Single by the KLF featuring Tammy Wynette

from the album The White Room
- Released: March 1991 (original track); 25 November 1991 (remade);
- Recorded: Trancentral
- Genre: House
- Length: 3:37 ("Stand by the JAMs")
- Label: KLF Communications
- Songwriters: Jimi Cauty; Bill Drummond; Ricardo Lyte;
- Producers: Bill Drummond; Jimmy Cauty;

Drummond and Cauty singles chronology
| "It's Grim Up North" (1991) | "Justified & Ancient" (1991) | "3 a.m. Eternal" (The KLF vs ENT version) (1992) |

Music video
- "Justified & Ancient" on YouTube

= Justified & Ancient =

1991 single by the KLF

"Justified & Ancient" is a song by British band the KLF. It appeared featured on their 1991 studio album, The White Room, but its origins date back to the duo's debut album, 1987 (What the Fuck Is Going On?).

The song is best known for its remake that was released on 25 November 1991 as a pop-house single subtitled "Stand by the JAMs", with verses sung by American country music singer Tammy Wynette. This version was an international hit, reaching number two on the UK Singles Chart, number 11 on the US US Billboard Hot 100, and number one in 18 countries. "Justified & Ancient" was the final release by the KLF through retail channels before Drummond and Cauty quit the music business and retired the KLF name.

==Background==
The KLF — King Boy D (Bill Drummond) and Rockman Rock (Jimmy Cauty) — began working together in 1987 as the Justified Ancients of Mu Mu (the JAMs). The song title "Justified & Ancient" refers to this pseudonym. The JAMs took their name from a fictional subversive cult from the 1970s conspiratorial novels The Illuminatus! Trilogy. Just as the fictional JAMs made it their remit to propagate chaos and confusion, so too did the real JAMs and the KLF. Their attempts to subvert the music industry and other establishments were frequent, unconcealed and controversial. The song "Justified & Ancient" is a statement of identity and rebellious intent. Moreover, it deliberately understates this intent. In contrast to the provocative and abrasive lyrics of the JAMs' album 1987 (What the Fuck Is Going On?), on which "Justified & Ancient" first appeared, the song has a soft and innocuous tune, and quaint lyrics:

"We don't want to upset the apple-cart, and we don't want to cause any harm, but if you don't like what we're going to do, you'd better not stop us 'cause we're coming through."

==Origins==

The words and music of "Justified & Ancient" appear several times in the work of the KLF and the JAMs, including their first album and their last full-release single.

The melody and one repeated lyrical verse of the song first appeared as part of "Hey Hey We Are Not the Monkees" from the JAMs' debut album, 1987: What the Fuck Is Going On?. All of the album's most prominent characteristics are notably absent in this part of "Hey Hey...", which has female vocals (as opposed to the rapping of the JAMs' Scottish co-founder Bill Drummond), inoffensive lyrics, and it is free from plagiarised samples of other artists' recordings. Also in contrast, "Hey Hey" itself begins with a minute's worth of typical human sexual intercourse noises, arranged as a rhythm. It progresses into a cryptic and bleak spoken verse from Drummond and descends into a cacophony of samples from "The Monkees Theme". An abrupt cut takes the track into the gentle "Justified & Ancient" vocal line, which is syncopated similarly to African music and is at first a cappella.
━━━━━━━━━━━━━━━━━━━━━━━━━━━━━━
• **Written task**: In the article on "Justified & Ancient," what position did the "Stand by the JAMs" remake reach on the UK Singles Chart? The material that comes next has no connection to the article above.

Data entries:
━━━━━━━━━━━━━━━━━━━━━━━━━━━━━━
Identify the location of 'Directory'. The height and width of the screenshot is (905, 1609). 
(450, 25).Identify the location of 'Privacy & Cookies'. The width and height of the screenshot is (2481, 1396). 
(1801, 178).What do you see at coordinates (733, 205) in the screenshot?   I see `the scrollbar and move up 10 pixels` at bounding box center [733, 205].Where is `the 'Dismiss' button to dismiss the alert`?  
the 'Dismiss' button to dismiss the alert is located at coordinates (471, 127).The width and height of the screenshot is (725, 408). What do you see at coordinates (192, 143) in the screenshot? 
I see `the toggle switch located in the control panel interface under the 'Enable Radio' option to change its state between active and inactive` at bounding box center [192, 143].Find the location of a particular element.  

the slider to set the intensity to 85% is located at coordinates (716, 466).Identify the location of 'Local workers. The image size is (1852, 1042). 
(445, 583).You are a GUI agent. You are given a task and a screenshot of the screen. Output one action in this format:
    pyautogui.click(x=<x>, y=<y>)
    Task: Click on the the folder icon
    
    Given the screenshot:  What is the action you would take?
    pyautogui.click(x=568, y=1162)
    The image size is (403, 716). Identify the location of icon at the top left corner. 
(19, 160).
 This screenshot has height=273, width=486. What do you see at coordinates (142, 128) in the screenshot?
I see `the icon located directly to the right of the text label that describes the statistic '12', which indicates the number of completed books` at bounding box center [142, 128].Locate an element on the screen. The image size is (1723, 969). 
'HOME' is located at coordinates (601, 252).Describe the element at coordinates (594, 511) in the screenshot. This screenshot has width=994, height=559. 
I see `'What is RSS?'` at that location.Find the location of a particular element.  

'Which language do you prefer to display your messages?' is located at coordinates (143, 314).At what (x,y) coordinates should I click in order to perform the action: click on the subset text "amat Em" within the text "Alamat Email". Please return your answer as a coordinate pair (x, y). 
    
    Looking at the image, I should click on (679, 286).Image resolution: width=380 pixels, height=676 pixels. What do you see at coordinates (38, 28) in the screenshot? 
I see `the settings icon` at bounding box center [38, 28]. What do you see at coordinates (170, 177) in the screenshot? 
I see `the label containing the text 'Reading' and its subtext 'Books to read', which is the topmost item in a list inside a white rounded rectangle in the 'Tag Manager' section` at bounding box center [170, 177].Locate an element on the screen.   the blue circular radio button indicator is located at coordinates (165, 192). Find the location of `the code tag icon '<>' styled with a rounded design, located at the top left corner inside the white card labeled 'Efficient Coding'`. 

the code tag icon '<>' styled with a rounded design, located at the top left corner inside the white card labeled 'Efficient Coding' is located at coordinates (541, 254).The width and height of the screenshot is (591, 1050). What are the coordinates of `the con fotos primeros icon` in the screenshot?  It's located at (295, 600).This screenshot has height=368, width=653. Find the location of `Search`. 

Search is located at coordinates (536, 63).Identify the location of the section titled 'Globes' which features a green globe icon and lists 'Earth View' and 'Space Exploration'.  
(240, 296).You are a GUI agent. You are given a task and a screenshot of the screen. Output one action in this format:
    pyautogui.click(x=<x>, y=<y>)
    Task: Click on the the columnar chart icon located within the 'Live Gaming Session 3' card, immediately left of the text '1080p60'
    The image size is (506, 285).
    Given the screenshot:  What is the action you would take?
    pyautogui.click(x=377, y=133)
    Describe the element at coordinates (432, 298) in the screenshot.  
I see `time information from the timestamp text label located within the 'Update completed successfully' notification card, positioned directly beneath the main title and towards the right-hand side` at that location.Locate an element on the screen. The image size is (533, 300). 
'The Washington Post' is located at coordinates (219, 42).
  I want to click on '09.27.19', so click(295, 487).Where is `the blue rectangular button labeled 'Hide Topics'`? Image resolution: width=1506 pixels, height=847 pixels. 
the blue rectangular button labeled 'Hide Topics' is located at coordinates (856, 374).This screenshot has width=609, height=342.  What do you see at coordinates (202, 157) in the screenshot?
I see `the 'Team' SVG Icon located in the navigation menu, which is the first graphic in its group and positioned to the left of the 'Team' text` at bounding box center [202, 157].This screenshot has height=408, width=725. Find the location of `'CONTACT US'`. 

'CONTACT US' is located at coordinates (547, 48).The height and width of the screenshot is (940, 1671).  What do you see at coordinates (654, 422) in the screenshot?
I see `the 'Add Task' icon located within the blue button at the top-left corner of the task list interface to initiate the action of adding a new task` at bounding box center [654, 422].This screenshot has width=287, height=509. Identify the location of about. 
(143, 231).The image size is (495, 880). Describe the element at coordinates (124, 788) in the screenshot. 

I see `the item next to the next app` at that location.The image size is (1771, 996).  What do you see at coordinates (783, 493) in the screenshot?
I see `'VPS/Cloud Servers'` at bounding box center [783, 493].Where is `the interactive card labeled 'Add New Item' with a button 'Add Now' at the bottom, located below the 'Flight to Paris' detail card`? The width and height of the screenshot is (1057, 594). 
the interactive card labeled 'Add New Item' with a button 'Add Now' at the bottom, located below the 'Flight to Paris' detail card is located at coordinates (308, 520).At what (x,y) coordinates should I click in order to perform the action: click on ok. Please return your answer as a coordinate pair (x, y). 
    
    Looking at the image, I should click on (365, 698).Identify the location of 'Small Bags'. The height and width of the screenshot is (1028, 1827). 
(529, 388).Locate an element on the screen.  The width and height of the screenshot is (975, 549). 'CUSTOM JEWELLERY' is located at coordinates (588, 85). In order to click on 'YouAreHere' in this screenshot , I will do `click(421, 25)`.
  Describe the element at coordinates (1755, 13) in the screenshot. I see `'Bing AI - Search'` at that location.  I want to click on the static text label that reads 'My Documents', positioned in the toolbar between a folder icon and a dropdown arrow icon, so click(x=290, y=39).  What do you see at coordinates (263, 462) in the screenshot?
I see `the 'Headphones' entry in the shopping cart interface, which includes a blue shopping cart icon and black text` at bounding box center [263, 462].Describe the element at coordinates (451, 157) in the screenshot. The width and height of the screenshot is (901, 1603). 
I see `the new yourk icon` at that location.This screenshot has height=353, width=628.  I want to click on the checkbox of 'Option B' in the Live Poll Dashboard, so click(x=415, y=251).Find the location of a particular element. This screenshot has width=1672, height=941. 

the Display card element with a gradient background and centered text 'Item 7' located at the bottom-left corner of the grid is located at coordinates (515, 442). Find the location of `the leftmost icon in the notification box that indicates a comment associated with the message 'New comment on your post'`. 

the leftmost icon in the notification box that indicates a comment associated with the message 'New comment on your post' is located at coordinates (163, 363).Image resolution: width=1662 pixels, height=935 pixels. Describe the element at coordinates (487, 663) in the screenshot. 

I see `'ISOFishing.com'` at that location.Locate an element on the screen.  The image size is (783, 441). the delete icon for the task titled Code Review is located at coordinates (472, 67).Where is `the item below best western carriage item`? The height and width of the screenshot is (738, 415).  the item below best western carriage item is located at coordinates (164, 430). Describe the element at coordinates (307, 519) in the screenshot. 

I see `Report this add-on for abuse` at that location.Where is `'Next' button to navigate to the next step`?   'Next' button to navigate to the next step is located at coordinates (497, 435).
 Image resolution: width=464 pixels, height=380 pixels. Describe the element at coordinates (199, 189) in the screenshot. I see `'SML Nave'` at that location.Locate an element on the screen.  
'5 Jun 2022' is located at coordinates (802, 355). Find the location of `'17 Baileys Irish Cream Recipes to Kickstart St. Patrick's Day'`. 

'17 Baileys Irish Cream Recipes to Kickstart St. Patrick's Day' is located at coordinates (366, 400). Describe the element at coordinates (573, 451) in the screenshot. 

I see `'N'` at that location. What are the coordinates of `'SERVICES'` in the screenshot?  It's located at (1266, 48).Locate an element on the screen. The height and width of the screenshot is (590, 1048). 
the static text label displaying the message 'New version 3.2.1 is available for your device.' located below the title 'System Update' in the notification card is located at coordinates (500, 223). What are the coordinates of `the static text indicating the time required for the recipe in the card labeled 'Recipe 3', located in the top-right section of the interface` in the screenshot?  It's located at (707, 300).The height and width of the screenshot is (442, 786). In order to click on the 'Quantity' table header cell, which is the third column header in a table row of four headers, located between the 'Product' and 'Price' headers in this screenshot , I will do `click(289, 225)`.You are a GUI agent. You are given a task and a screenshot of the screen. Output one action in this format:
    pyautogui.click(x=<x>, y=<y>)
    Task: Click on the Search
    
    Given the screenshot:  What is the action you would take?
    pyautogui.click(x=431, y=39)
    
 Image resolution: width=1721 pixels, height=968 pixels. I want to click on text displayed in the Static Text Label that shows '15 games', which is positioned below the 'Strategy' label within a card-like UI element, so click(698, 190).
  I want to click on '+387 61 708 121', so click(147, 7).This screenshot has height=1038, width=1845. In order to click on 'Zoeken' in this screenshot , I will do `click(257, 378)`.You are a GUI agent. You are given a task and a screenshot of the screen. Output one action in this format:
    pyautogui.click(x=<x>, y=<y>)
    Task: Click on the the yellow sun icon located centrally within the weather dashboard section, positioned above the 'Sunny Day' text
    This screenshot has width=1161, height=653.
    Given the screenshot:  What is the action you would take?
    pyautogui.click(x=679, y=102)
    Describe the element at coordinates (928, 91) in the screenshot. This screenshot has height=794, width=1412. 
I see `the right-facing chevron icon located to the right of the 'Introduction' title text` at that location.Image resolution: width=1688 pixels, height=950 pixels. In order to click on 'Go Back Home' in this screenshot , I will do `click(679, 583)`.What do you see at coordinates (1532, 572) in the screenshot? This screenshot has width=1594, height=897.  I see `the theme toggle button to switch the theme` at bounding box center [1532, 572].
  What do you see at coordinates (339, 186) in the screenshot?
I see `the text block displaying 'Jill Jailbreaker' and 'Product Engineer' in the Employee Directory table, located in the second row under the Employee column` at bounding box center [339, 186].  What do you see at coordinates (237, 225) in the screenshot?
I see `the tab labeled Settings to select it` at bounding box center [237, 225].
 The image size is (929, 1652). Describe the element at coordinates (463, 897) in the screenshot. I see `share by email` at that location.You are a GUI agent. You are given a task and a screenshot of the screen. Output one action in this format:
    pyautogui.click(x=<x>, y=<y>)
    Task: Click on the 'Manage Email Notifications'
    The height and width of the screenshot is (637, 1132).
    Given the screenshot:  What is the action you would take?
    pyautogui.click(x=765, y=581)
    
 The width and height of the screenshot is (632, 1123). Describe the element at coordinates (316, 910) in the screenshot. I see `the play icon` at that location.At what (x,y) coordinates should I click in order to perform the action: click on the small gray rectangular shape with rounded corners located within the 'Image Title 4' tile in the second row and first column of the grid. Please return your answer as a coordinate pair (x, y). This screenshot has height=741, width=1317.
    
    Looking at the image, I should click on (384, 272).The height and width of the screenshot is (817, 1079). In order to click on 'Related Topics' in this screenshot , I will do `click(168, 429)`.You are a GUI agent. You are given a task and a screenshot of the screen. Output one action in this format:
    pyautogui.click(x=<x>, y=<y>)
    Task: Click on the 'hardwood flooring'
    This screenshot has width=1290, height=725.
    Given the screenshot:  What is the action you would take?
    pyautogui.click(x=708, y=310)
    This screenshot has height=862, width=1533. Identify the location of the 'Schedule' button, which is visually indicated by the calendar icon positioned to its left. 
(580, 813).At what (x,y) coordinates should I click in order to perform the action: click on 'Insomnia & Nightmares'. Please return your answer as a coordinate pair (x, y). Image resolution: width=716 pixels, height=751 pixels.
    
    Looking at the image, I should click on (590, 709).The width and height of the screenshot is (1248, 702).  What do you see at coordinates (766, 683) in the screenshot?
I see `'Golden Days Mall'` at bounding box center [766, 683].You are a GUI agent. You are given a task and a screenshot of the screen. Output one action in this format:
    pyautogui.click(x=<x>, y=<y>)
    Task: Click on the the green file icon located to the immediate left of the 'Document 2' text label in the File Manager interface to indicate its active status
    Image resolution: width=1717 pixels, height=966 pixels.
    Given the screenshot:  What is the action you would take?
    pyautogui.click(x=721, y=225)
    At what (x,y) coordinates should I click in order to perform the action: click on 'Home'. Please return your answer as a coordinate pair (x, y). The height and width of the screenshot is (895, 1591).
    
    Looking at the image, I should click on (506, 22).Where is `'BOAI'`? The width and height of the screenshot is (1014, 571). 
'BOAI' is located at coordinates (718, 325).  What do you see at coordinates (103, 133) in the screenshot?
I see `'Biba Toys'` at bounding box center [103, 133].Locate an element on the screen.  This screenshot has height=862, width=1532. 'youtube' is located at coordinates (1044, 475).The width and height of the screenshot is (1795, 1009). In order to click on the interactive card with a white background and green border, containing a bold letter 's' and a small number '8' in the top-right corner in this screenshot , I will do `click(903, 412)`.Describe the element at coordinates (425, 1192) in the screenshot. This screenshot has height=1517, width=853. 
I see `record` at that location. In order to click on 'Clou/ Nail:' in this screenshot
━━━━━━━━━━━━━━━━━━━━━━━━━━━━━━
• **Exercise output**: Number two.